Peki bu sırada Urla’ya ne oldu? CHP’li Burak Oğuz’un yerine Urla Belediye Başkan Vekili olarak Urla Kaymakamı Önder Can görevlendirildi.

Sonra ne oldu? 2020 yılının son günlerinde, göreve gelmesinden bir yıl bile geçmeden, kayyım olarak Urla Belediyesi’ne atanan Urla Kaymakamı Önder Can’ı görevden aldı. Can’ın yerine Antalya Kemer Kaymakamı Murtaza Dayanç görevlendirildi.

Tamamen liyakate, eşit seçime, deneyime, devlet terbiyesine dayanan ve dünyada örnek gösterilen “başkanlık sistemimiz” Urla’nın arazi pazarının düzgün işlemesi için elinden geleni yapmış oldu böylece.

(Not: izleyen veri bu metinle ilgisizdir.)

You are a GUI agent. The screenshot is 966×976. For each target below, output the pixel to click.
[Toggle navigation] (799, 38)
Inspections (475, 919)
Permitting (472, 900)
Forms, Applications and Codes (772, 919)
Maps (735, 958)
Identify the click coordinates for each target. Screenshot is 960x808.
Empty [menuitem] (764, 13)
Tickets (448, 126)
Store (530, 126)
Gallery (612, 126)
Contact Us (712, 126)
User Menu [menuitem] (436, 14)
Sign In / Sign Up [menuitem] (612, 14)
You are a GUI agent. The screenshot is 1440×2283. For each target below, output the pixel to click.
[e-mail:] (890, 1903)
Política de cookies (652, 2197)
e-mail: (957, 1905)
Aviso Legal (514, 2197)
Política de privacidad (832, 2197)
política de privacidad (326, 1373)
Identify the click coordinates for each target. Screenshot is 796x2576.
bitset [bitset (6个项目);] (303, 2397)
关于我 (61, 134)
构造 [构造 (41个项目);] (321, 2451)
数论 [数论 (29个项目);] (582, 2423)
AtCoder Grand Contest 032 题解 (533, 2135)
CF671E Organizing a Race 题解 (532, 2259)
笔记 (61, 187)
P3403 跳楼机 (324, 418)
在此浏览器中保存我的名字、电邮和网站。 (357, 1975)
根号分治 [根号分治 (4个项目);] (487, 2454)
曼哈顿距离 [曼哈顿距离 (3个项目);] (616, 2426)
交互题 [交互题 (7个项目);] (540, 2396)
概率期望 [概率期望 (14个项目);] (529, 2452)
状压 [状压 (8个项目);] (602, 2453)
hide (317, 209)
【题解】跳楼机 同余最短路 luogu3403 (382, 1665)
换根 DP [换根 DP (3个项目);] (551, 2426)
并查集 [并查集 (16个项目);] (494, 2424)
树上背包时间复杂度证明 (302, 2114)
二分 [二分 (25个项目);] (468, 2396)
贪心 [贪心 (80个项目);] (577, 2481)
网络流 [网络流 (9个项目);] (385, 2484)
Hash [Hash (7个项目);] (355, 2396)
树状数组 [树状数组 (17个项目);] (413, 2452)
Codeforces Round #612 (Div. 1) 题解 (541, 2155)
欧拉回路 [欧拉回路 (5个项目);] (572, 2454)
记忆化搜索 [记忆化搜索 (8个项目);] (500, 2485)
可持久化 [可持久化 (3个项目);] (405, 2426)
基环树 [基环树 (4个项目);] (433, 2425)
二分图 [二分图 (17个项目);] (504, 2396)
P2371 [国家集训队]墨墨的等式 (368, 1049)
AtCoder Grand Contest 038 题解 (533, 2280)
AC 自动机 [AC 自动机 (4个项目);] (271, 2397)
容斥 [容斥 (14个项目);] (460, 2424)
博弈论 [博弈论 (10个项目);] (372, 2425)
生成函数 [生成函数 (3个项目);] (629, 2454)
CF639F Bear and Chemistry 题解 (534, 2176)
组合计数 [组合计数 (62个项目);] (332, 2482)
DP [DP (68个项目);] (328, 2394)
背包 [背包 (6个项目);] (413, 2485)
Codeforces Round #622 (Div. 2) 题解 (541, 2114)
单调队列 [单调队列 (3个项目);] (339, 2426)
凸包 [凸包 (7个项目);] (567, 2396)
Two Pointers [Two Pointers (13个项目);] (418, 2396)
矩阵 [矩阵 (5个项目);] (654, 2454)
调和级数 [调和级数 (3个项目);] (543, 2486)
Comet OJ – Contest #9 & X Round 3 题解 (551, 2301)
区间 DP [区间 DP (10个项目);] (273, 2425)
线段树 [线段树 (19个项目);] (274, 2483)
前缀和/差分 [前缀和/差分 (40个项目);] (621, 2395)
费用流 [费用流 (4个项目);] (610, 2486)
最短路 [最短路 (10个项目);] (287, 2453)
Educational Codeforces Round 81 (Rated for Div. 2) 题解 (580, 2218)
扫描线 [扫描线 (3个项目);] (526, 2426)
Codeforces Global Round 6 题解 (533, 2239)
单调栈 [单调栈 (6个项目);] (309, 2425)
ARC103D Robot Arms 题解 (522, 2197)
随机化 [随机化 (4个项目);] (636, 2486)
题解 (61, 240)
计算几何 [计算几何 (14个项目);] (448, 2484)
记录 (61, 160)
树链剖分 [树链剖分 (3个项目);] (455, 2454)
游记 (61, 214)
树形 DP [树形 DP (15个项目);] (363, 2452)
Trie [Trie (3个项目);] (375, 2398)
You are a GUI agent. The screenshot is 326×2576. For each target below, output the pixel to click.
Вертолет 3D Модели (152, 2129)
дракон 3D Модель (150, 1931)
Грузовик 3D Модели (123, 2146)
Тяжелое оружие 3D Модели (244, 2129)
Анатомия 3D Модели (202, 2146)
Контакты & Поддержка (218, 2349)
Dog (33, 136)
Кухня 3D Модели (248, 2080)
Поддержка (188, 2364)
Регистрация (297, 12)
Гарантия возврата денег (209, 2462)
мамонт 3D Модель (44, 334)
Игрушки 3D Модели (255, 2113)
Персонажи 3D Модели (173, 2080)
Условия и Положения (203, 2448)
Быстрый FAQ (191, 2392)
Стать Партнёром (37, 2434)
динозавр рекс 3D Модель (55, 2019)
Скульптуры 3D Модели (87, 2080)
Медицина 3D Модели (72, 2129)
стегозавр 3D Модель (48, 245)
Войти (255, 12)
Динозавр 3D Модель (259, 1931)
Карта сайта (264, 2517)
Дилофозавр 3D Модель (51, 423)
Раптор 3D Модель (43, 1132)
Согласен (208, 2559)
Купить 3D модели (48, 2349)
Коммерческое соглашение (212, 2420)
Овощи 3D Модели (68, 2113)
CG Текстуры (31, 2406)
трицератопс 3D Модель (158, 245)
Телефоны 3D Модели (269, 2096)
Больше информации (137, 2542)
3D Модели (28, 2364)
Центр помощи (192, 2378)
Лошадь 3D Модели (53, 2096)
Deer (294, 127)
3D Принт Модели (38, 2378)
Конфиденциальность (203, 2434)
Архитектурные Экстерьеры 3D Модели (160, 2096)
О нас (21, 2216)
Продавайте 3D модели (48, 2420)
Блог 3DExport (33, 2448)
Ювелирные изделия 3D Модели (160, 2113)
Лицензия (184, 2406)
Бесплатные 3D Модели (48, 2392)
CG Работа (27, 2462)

Bu arada kayyım Can’ın görevden alınmasına neden olan olay da şuydu: O hafta İzmir İl Jandarma Komutanlığı Kaçakçılık ve Organize Suçlarla Mücadele Şubesi, Urla’da Hazine’ye ait orman arazilerinin kanuna aykırı olarak satıldığı iddiasıyla operasyon gerçekleştirmişti. Suç işlemek amacıyla örgüt kurmak, rüşvet, irtikap, nitelikli dolandırıcılık, görevi kötüye kullanma iddiaları soruşturması doğrultusunda 24 Aralık 2020 günü düzenlenen operasyonda, 6’sı kamu görevlisi 8 kişi gözaltına alınmıştı.

Başka bir yerde, başka bir kaymakam olan Balıkesir Burhaniye Kaymakamı, 17-21 Ağustos tarihlerinde gerçekleşmesi planlanan Zeytinli Rock Festivali’ni ‘kamu güvenliği ve sağlığı, toplumun huzuru, çevrenin korunması’ nedeniyle yasakladı. Bu yasağın dini vakıfların baskısıyla alındığı oldukça açıktır.

12. yüzyılda en yücesinden en rütbesizine kadar ne kadar kilise görevlisi varsa hepsi cinsellik ile ilgili konuşmaya bayılıyor, cinsellik konusunda insanları aydınlatıyorlardı. Sadece ufak teknik bir sorun vardı; ders verdikleri konunun ana eylemini yapmaları yasaktı. 1123 yılında Latron Konsili mecburi bekarlığı zorunlu kıldı. Bu kararın nedeni din adamlarını cinselliğin kötü ruhlarından korumak değil, kilisenin sahibi olduğu arazilerin tapularını paylaşmak istenmemesiydi. Böylece Kilise’nin malları kadınların ve çocukların miras hakkından kurtarılmıştı. 12. yüzyılın başlarında Kilise, Avrupa’da bütün toprakların üçte birinin sahibiydi.

Sadece 2015’ten üç olay yazayım:
• Edirne Valiliği, Tiyatro Kumpanya’nın, ünlü şair Can Yücel’in şiirlerinden oluşturulan “Can” adlı oyununun Edirne’de sahnelenmesini yasaklamıştı;

• Maden Tetkik Arama (MTA) Enstitüsü Tabiat Tarihi Müzesi’ndeki müze tanıtımında “insan evrimi” ile ilgili bölüm sansürlenerek, ziyaretçilerin bölümü gezmeleri
engellenmişti;

• TRT Çocuk televizyonunda Pepee isimli çizgi filmdeki bazı diyaloglar sakıncalı bulunduğu için yayından kaldırılmıştı.

Bir yerde garip ve özelikle yaşam şekline yönelik yasaklar varsa sadece tek amaç vardır: Rant.